Turkey arrests seven suspected of selling information to Israel’s Mossad

Turkey has warned Israel of ‘serious consequences’ if it tries to hunt down Hamas members inside its borders.

A Turkish police armoured vehicle
A Turkish police armoured vehicle in Istanbul, Turkey [Dilara Senkaya/Reuters]

Police in Turkey have arrested seven people on suspicion of selling information to Israel’s Mossad intelligence agency related to tracking and monitoring local targets.

The suspects were taken into custody in a joint operation of police and Turkey’s National Intelligence Organisation (MIT) following raids in Istanbul and the Aegean province of Izmir, state news agency Anadolu reported on Friday.

They are believed to have attempted to monitor and photograph the targets, place tracking devices on them and gain other information for Mossad, state broadcaster TRT reported quoting unnamed security sources.

Ankara has previously warned Israel of “serious consequences” if it tries to hunt down members of the Palestinian group Hamas living outside Palestinian territories, including in Turkey.
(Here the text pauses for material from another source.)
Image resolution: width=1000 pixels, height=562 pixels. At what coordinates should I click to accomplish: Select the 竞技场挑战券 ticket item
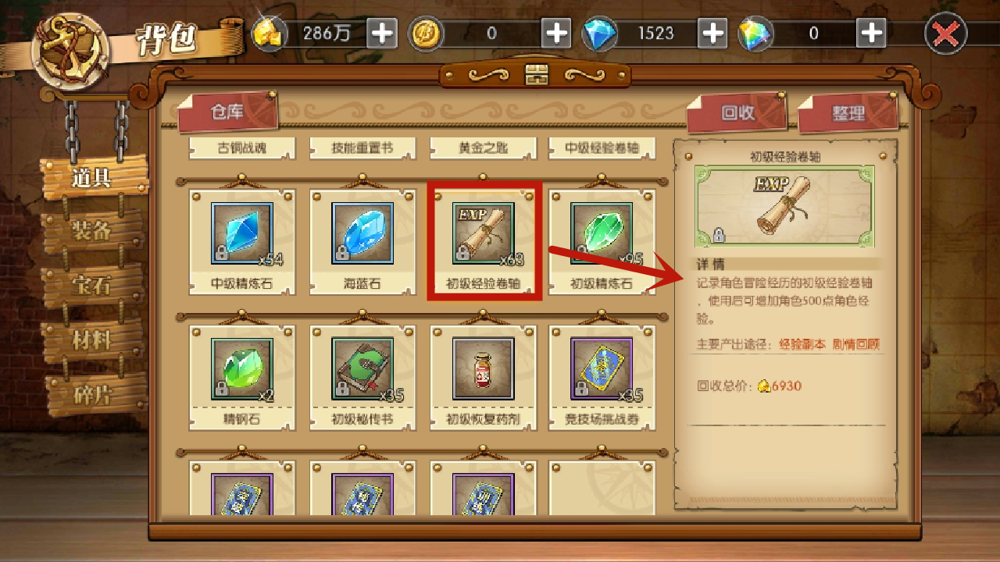tap(602, 377)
The head of Israel’s domestic Shin Bet security agency said in December that his organisation was prepared to target Hamas anywhere, including in Lebanon, Turkey and Qatar.

MIT had determined that Mossad was using private detectives to follow its targets, according to TRT. Mossad is alleged to have recruited Palestinian and Syrian nationals in Turkey as part of an operation against foreigners living in the country.

Turkey, unlike its Western allies, does not classify Hamas as a “terrorist” organisation.

Turkish President Recep Tayyip Erdogan has condemned Israel for its war in Gaza and has repeatedly criticised Western countries for supporting Tel Aviv’s campaign.

Last month, 34 people were detained by Turkish police on suspicion of spying for Israel. They were accused of planning to carry out activities, including surveillance and “pursuing, assaulting and kidnapping” foreign nationals living in Turkey.

At the time, Justice Minister Yilmaz Tunc said most of the suspects were charged with committing “political or military espionage” on behalf of Israeli intelligence.

Following the January 2 arrests, Anadolu cited a prosecution document as saying the operation targeted “Palestinian nationals and their families … within the scope of the ongoing Israeli-Palestinian conflict”.